When the flow is turbulent, FLUENT will predict the trajectories of particles using the mean fluid phase velocity, $\overline{u}$, in the trajectory equations (Equation  22.2-1). Optionally, you can include the instantaneous value of the fluctuating gas flow velocity,

 u = \overline{u} + u' (22.2-20)

to predict the dispersion of the particles due to turbulence.

In the stochastic tracking approach, FLUENT predicts the turbulent dispersion of particles by integrating the trajectory equations for individual particles, using the instantaneous fluid velocity, $\overline{u} + u^{'}(t)$, along the particle path during the integration. By computing the trajectory in this manner for a sufficient number of representative particles (termed the "number of tries''), the random effects of turbulence on the particle dispersion may be accounted for.

FLUENT uses a stochastic method (random walk model) to determine the instantaneous gas velocity. In the discrete random walk (DRW) model, the fluctuating velocity components are discrete piecewise constant functions of time. Their random value is kept constant over an interval of time given by the characteristic lifetime of the eddies.

The DRW model may give nonphysical results in strongly nonhomogeneous diffusion-dominated flows, where small particles should become uniformly distributed. Instead, the DRW will show a tendency for such particles to concentrate in low-turbulence regions of the flow.

The Integral Time

Prediction of particle dispersion makes use of the concept of the integral time scale, $T$, which describes the time spent in turbulent motion along the particle path, $ds$:

 T = \int_0^{\infty} \frac{ {u_p}'(t) {u_p}'(t+s) }{ \overline{{u_p}^{'2}}} ds (22.2-21)

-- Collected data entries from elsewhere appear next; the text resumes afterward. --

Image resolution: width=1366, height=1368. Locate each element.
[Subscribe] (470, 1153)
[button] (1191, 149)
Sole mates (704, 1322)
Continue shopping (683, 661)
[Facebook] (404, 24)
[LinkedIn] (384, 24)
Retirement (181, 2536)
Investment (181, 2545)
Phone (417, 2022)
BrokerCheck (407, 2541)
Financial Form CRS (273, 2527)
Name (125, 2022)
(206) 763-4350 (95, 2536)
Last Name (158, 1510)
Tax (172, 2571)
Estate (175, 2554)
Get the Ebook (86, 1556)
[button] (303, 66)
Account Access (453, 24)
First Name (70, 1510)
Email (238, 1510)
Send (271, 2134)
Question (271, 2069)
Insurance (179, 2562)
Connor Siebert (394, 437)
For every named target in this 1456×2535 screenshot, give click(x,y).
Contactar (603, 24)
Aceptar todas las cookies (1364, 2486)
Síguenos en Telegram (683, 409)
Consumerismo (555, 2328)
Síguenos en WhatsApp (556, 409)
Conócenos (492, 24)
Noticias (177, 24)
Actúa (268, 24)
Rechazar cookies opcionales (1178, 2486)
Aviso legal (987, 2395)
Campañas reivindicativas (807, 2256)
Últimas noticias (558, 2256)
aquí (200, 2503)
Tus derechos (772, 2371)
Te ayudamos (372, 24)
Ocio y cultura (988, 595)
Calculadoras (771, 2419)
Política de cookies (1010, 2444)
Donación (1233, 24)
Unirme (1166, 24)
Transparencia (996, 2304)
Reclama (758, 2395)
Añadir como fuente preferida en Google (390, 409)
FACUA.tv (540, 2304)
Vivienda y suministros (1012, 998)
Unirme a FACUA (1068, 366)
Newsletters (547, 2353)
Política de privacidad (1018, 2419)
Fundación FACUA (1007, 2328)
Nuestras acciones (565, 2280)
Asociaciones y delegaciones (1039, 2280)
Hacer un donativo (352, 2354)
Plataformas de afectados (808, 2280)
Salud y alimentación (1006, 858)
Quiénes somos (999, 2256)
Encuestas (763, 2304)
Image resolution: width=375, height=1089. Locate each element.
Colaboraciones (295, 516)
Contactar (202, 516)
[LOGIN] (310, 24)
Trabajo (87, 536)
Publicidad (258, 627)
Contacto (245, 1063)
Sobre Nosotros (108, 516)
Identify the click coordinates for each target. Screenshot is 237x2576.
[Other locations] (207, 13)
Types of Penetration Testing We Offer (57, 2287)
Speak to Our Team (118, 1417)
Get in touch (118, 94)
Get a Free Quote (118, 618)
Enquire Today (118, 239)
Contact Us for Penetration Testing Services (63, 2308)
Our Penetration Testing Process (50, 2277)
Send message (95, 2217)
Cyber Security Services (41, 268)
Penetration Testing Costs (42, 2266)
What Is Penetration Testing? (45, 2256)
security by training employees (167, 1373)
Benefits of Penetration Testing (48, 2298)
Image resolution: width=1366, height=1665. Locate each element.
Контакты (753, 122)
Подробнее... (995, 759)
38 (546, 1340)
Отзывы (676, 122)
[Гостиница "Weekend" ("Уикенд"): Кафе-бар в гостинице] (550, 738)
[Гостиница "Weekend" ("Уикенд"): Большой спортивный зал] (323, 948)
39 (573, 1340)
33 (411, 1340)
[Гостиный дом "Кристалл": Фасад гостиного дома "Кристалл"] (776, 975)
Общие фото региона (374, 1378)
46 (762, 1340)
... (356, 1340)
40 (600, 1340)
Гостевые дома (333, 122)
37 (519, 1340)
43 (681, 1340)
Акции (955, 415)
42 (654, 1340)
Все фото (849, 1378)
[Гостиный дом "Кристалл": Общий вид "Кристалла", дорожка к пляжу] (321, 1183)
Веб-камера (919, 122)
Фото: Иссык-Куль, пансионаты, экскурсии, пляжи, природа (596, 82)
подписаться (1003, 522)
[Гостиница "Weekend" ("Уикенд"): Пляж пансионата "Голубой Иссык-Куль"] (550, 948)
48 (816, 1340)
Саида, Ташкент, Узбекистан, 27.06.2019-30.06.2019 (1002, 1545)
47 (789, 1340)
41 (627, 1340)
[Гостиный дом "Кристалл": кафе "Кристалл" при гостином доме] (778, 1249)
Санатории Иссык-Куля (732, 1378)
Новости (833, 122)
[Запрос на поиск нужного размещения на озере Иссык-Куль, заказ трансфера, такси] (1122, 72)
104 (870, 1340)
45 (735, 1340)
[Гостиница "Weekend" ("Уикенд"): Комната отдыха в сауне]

The integral time is proportional to the particle dispersion rate, as larger values indicate more turbulent motion in the flow. It can be shown that the particle diffusivity is given by $\overline{{u_i}'{u_j}'} T $.

For small "tracer'' particles that move with the fluid (zero drift velocity), the integral time becomes the fluid Lagrangian integral time, $T_L$. This time scale can be approximated as

 T_L = C_L \frac{k}{\epsilon} (22.2-22)

where $C_L$ is to be determined as it is not well known. By matching the diffusivity of tracer particles, $\overline{{u_i}'{u_j}'} T_L $, to the scalar diffusion rate predicted by the turbulence model, $\nu_t / \sigma $, one can obtain

 T_L \approx 0.15 \frac{k}{\epsilon} (22.2-23)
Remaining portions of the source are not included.